* **Aim of the task**: Your task is to copy the lines of the data below from the line holding "Where should I" through the line holding "Task: Click the Confirm step label", inclusive, exactly and with nothing added.

Collected data
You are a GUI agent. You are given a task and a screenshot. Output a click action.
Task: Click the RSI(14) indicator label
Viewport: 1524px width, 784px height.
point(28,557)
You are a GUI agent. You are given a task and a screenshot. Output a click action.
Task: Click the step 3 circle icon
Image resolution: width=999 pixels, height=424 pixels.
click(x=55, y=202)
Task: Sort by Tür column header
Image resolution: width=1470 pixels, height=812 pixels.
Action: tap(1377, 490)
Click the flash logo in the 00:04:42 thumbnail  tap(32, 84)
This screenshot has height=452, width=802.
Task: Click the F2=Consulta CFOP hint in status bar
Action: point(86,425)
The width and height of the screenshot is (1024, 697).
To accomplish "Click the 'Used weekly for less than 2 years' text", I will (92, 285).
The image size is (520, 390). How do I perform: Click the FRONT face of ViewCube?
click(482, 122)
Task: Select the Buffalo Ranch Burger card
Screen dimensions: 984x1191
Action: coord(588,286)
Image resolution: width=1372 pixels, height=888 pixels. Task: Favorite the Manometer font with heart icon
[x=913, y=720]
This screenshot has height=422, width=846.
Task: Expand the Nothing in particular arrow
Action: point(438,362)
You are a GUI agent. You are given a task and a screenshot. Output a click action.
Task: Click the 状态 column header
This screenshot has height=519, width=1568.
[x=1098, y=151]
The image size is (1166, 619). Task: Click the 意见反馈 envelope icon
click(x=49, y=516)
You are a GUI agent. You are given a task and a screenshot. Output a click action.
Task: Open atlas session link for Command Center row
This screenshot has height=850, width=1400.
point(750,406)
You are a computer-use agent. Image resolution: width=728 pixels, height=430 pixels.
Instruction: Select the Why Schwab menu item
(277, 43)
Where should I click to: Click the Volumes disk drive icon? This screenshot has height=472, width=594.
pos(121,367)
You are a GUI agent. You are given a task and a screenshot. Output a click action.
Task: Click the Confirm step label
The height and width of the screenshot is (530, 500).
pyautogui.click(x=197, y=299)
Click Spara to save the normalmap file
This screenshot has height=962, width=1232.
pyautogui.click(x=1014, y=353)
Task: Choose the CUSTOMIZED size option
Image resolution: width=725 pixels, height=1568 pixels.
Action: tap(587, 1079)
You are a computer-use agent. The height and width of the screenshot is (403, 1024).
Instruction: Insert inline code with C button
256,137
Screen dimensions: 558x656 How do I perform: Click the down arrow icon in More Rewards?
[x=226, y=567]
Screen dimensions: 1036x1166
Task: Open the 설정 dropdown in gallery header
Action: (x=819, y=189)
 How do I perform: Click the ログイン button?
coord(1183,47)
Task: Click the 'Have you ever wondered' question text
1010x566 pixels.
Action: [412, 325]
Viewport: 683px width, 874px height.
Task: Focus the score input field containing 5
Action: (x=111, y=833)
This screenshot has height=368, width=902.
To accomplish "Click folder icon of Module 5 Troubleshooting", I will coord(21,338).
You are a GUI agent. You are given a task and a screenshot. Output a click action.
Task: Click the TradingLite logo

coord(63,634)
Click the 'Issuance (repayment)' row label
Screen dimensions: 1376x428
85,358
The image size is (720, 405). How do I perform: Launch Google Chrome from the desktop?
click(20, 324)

* **Result of this exercise**:
Where should I click to: Click the Volumes disk drive icon? This screenshot has height=472, width=594.
pos(121,367)
You are a GUI agent. You are given a task and a screenshot. Output a click action.
Task: Click the Confirm step label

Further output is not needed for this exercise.